Computer vision technology has undergone significant transformation over the past decade. The field has shifted from traditional hand-designed algorithms toward AI-based solutions, driven by advances in neural network technology and the availability of large training datasets.

Algorithms
Neural networks have become increasingly dominant in vision applications. The adoption rate jumped dramatically: in 2016, roughly 38% of vision applications used neural networks, whereas in 2019, over 80% of vision applications used them.

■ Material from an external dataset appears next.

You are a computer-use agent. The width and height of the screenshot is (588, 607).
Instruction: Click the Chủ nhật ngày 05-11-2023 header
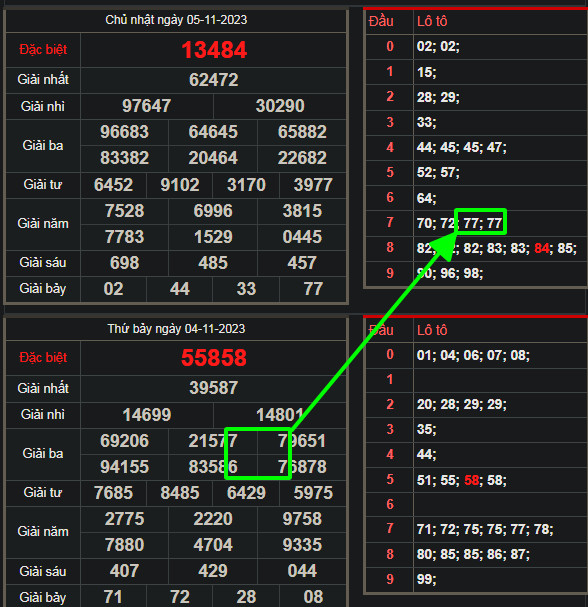coord(176,20)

Model consolidation represents another major trend. Rather than training models from scratch, developers increasingly leverage pre-trained models through:
- Direct out-of-the-box deployment
- Transfer learning with application-specific training data
- Feature extraction for downstream classification techniques
TensorFlow remains the leading framework for neural network development, though alternative frameworks are gaining traction.
Industry Trends
Edge deployment has become critical for AI vision systems. Computer vision at the edge is important from a performance, latency, bandwidth, privacy, reliability, and economic perspective.
Three-dimensional perception, utilising time-of-flight cameras and lidar systems for depth information, is experiencing rapid growth.

Hardware
Specialised chipsets optimised for cost and performance are proliferating. These devices can execute state-of-the-art neural networks at multiple frames per second while consuming minimal power.
While CPUs and GPUs currently dominate, the trend is shifting toward dedicated deep learning processors and digital signal processors.
Conclusion
AI-based vision sensing will remain a significant trend, with continued innovation driven by Industry 4.0. Running sophisticated artificial intelligence algorithms in embedded devices is now feasible and practical.